▶ **SUPPLIED RECORDS**
···

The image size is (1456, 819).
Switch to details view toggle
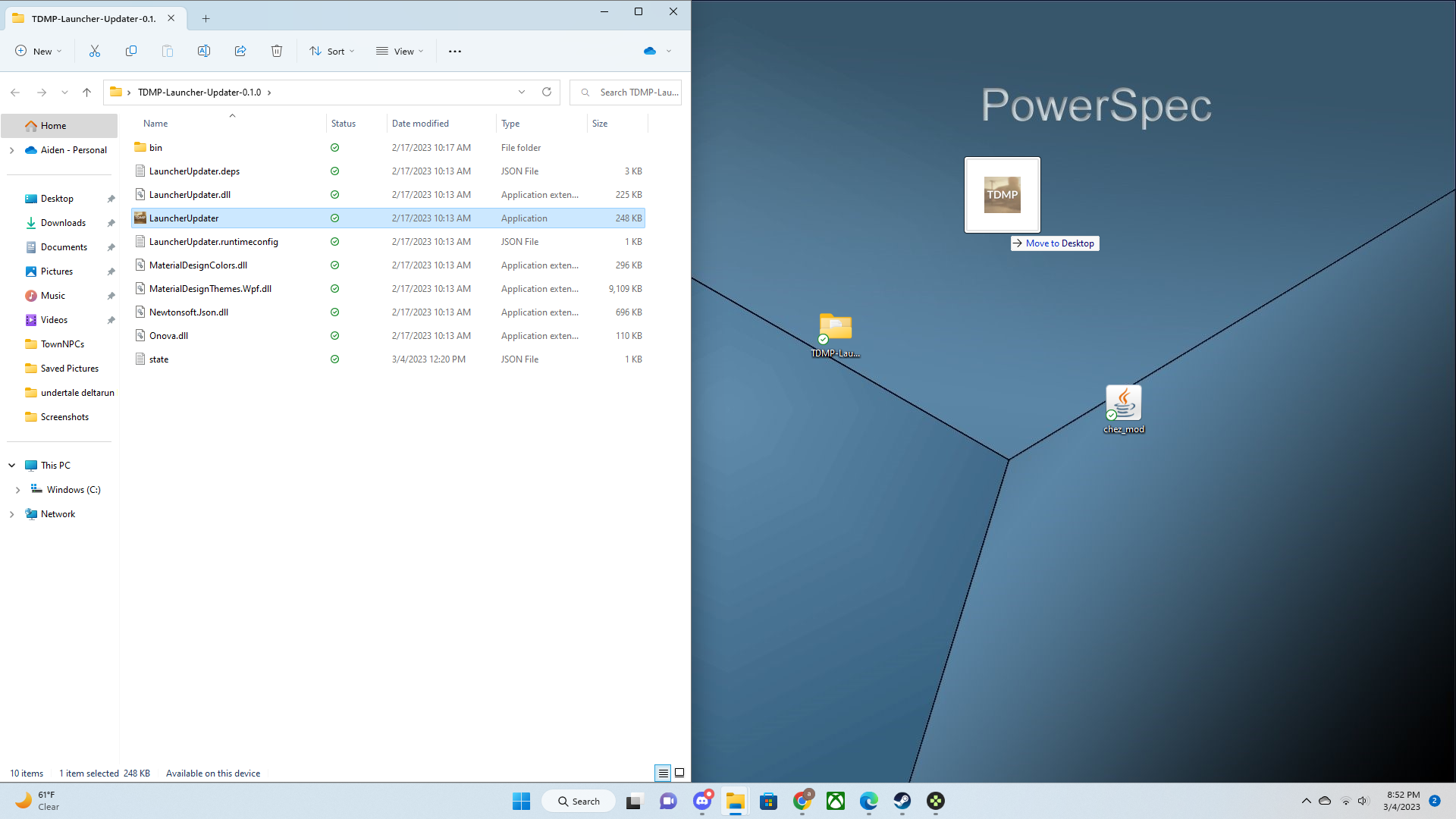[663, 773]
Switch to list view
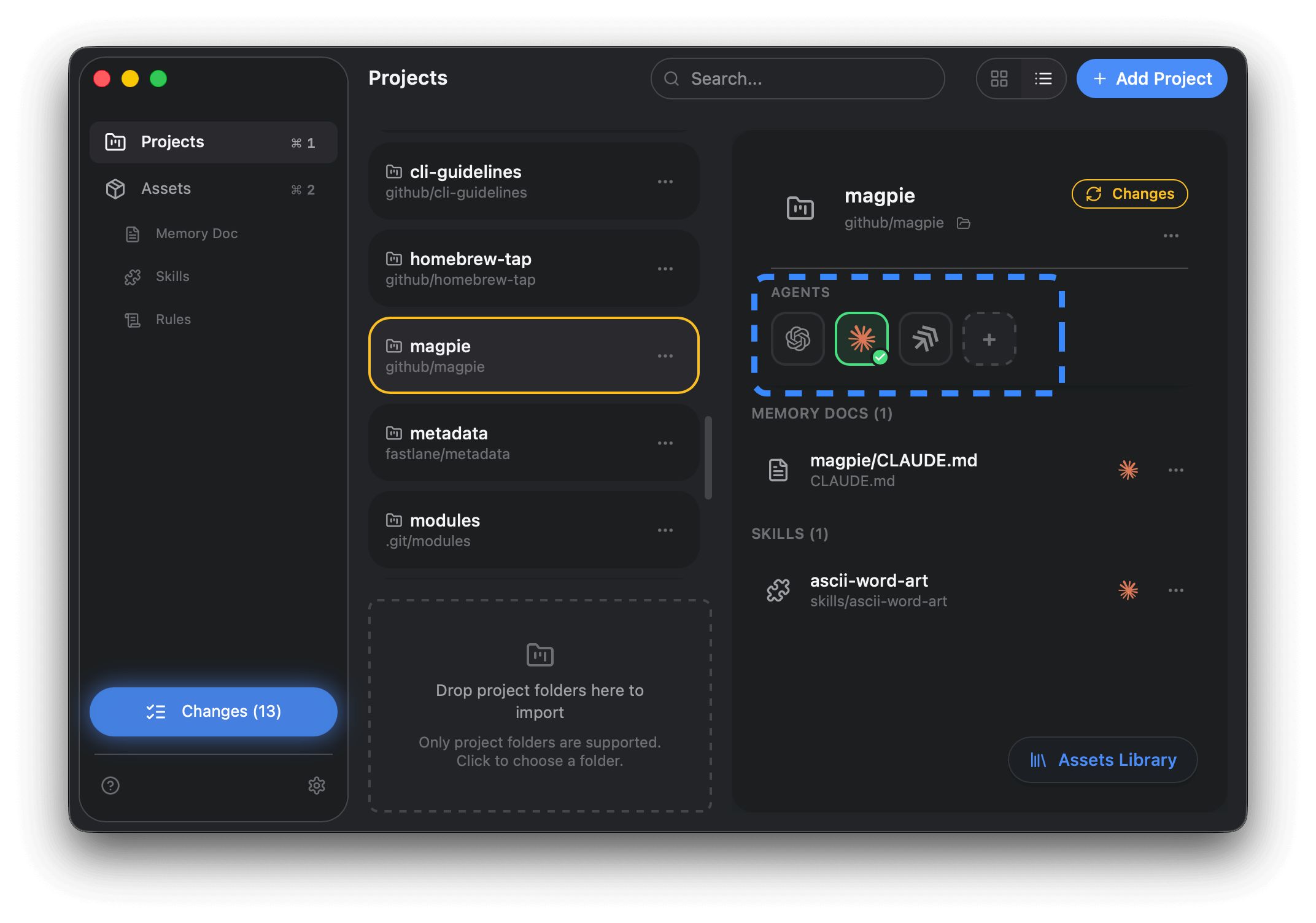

···

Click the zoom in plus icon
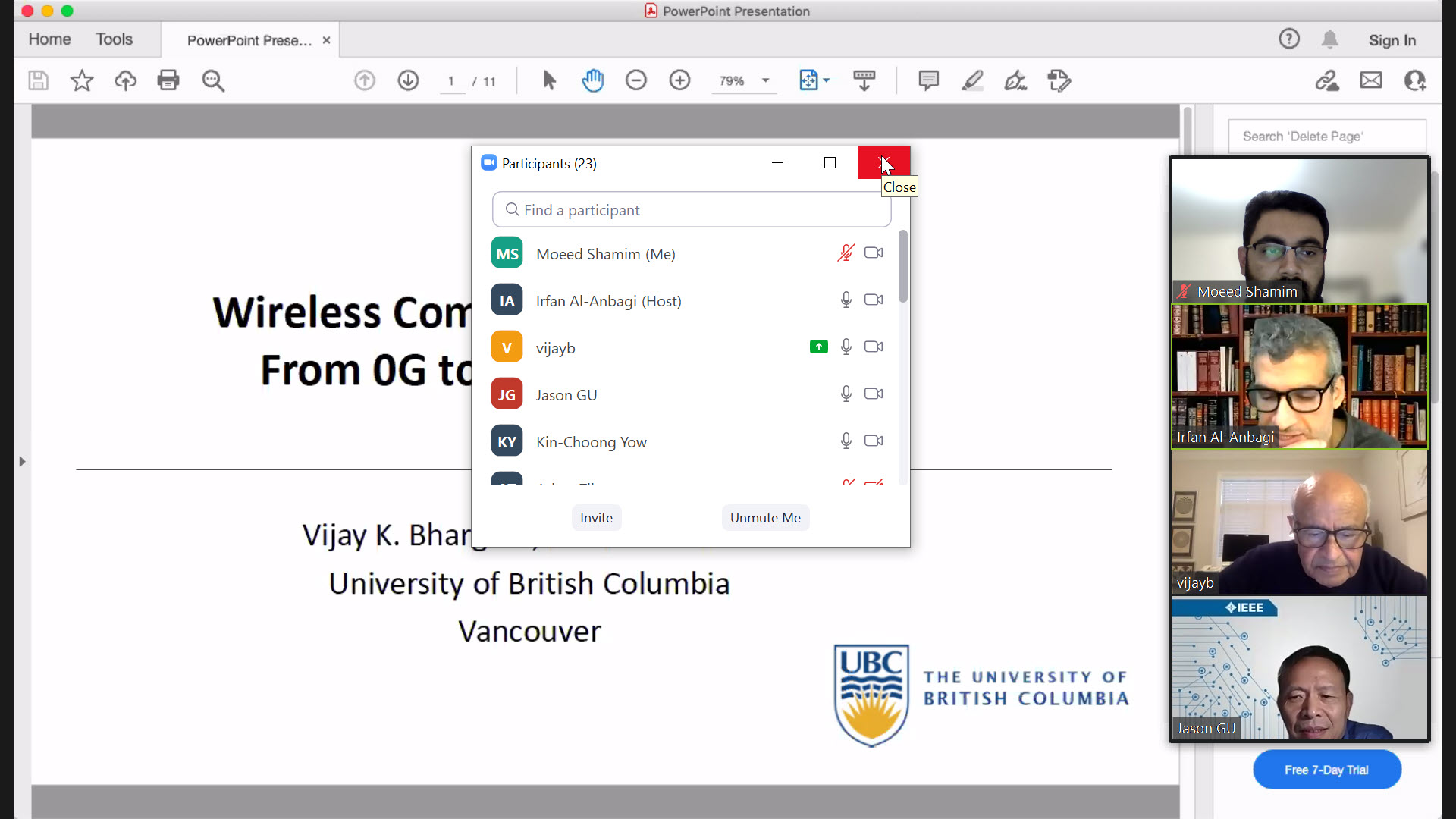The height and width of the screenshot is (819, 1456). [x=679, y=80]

···

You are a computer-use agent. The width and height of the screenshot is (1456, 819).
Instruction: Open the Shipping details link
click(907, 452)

···

▶ **PROBLEM DESCRIPTION**
Transcribe, word for word, the lines of the listing above from the one that contains "The image size is (1456, 819)." through the one that contains "Switch to list view", keeping both ends and dropping the pictures.

▶ **OUTPUT**
The image size is (1456, 819).
Switch to details view toggle
[663, 773]
Switch to list view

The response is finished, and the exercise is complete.